------ Available data

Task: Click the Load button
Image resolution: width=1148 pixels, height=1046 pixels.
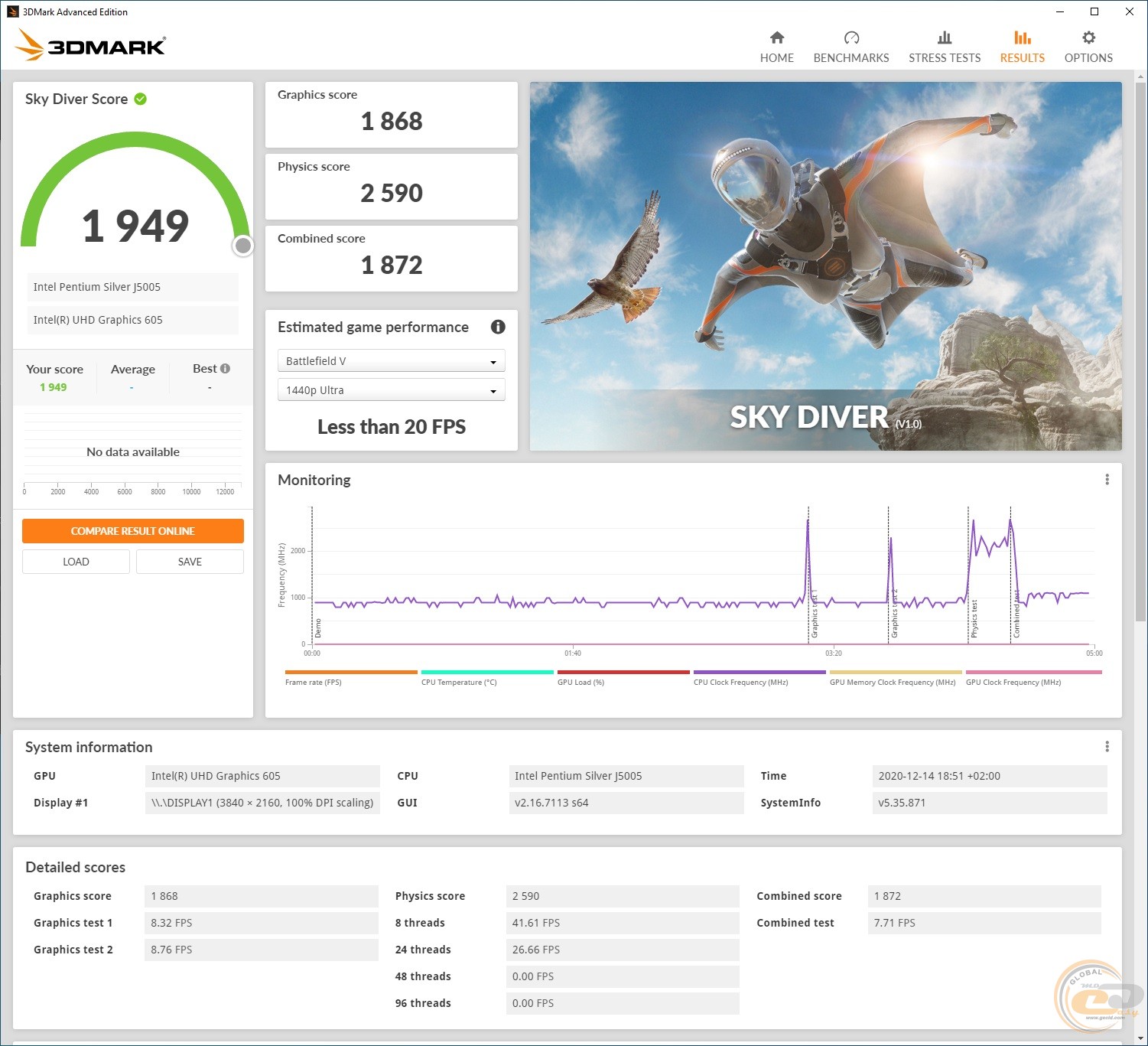Action: click(x=76, y=562)
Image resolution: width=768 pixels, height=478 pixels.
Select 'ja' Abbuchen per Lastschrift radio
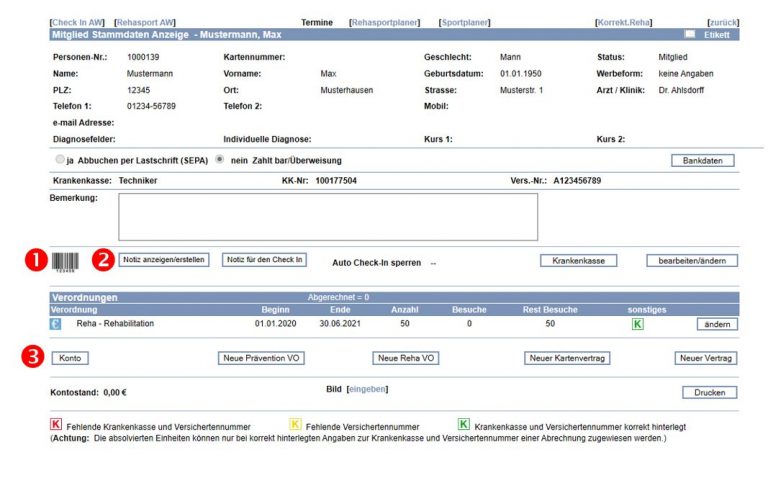pyautogui.click(x=60, y=160)
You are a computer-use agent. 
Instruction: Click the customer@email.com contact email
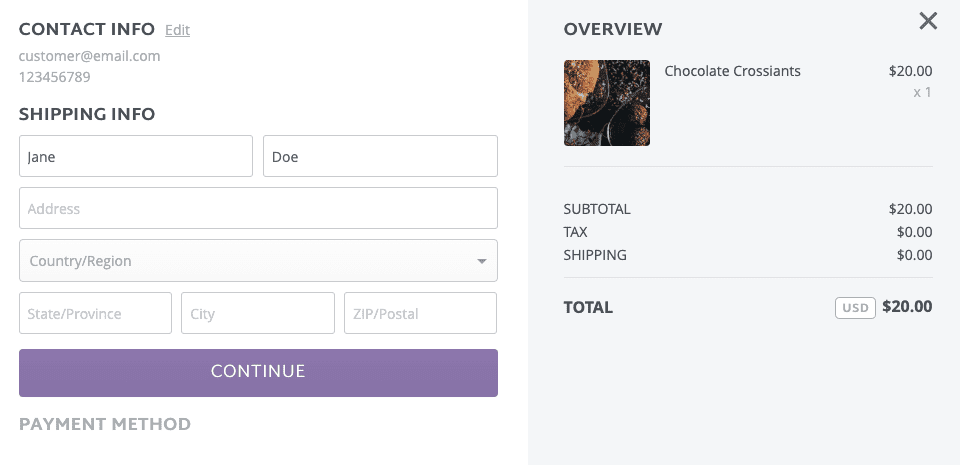click(x=89, y=56)
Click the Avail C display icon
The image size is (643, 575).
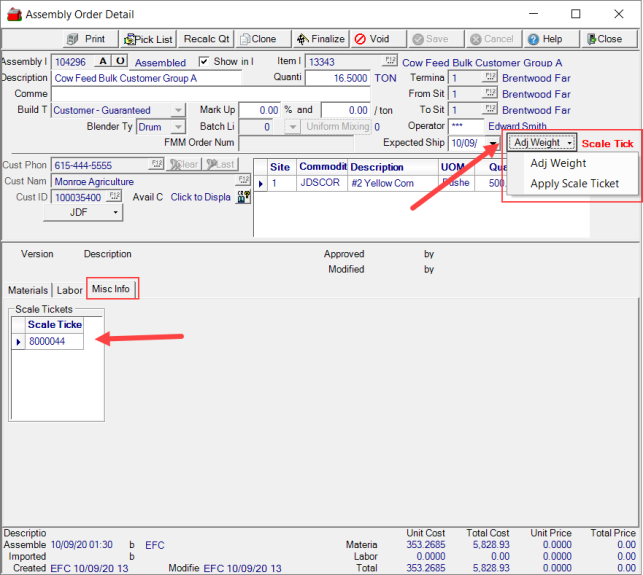[243, 197]
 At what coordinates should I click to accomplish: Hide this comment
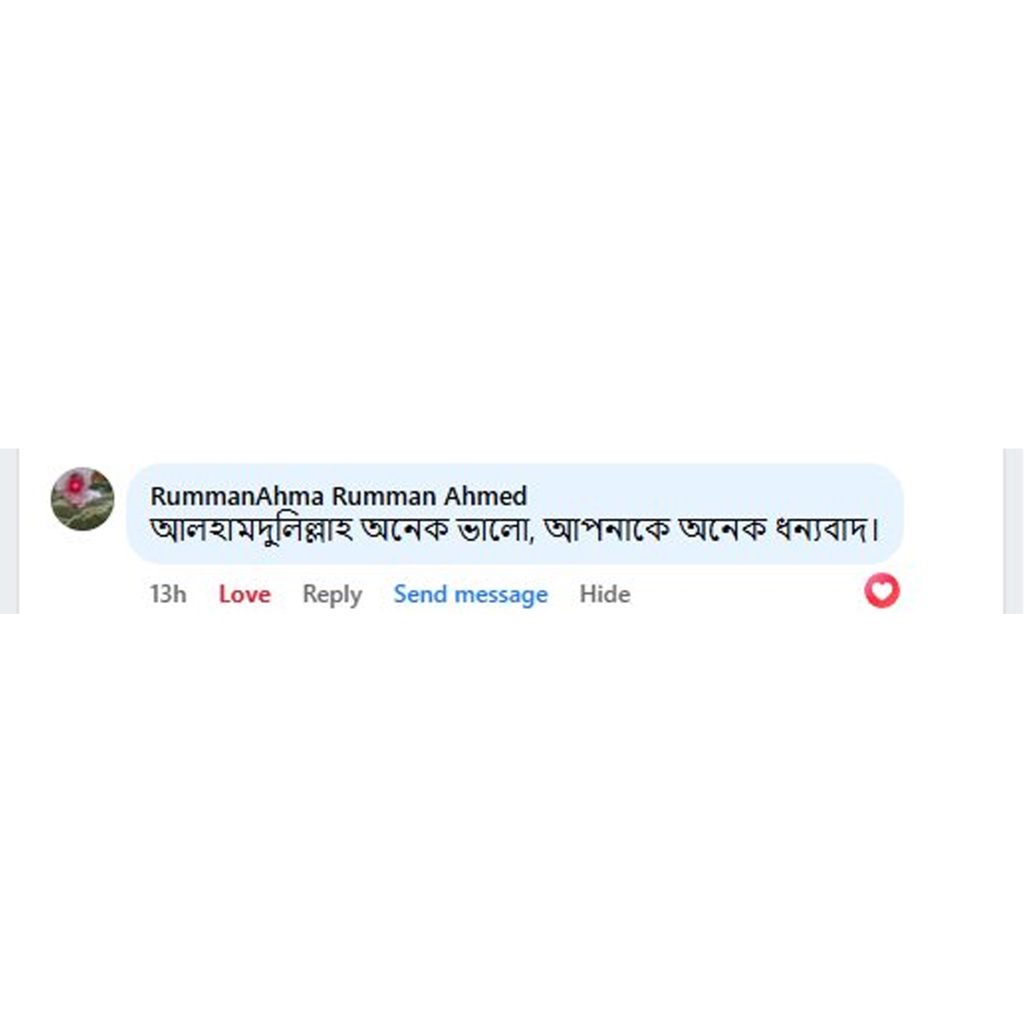point(604,594)
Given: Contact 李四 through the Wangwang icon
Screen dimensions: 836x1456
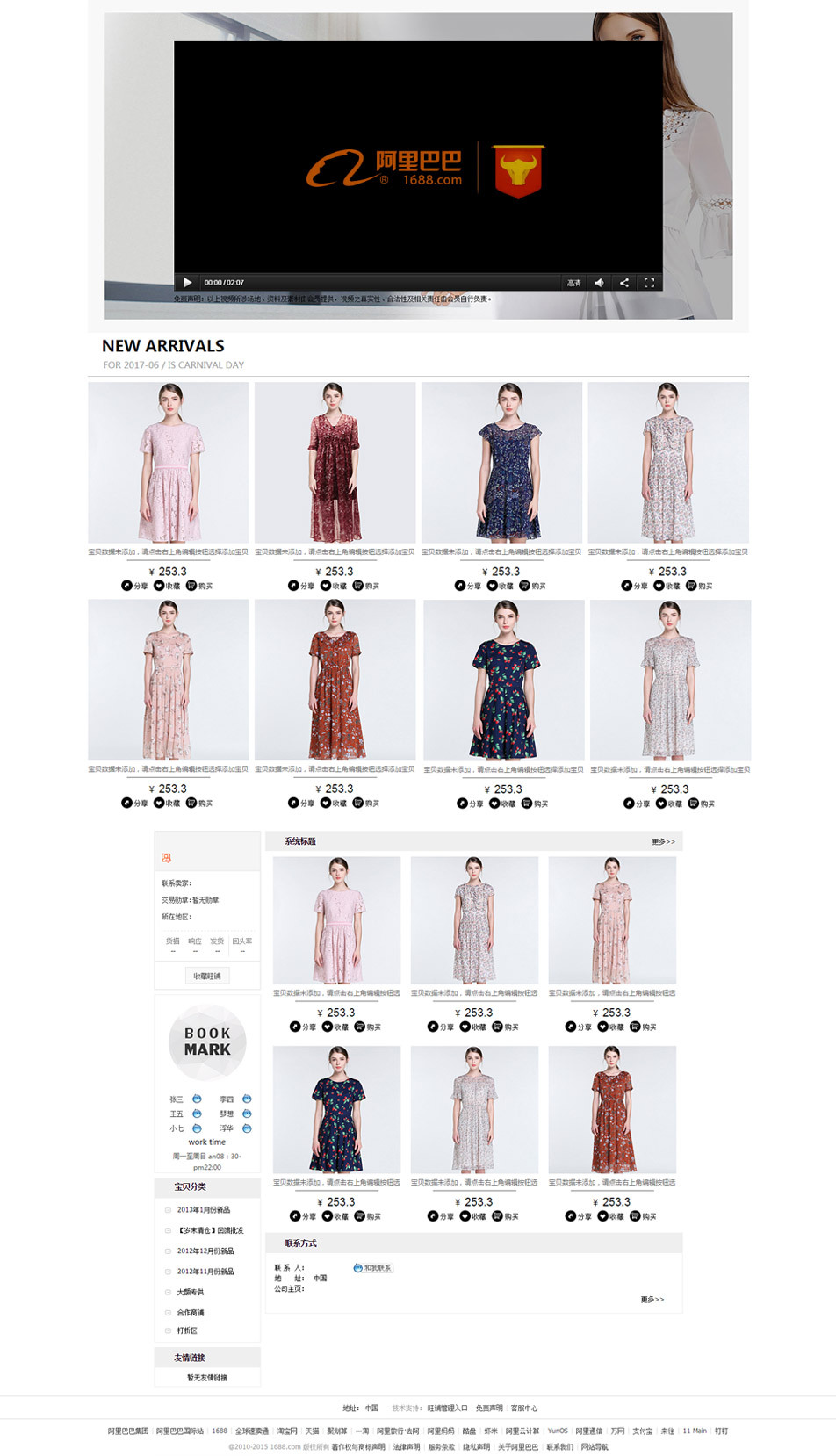Looking at the screenshot, I should 247,1099.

------------

What to do: Print, exactly as written, the lines above from the first one to the one containing "You are a computer-use agent.". Leave out pictures.

Written response:
Task: Click the Load button
Image resolution: width=1148 pixels, height=1046 pixels.
Action: click(x=76, y=562)
Image resolution: width=768 pixels, height=478 pixels.
Select 'ja' Abbuchen per Lastschrift radio
pyautogui.click(x=60, y=160)
You are a computer-use agent. 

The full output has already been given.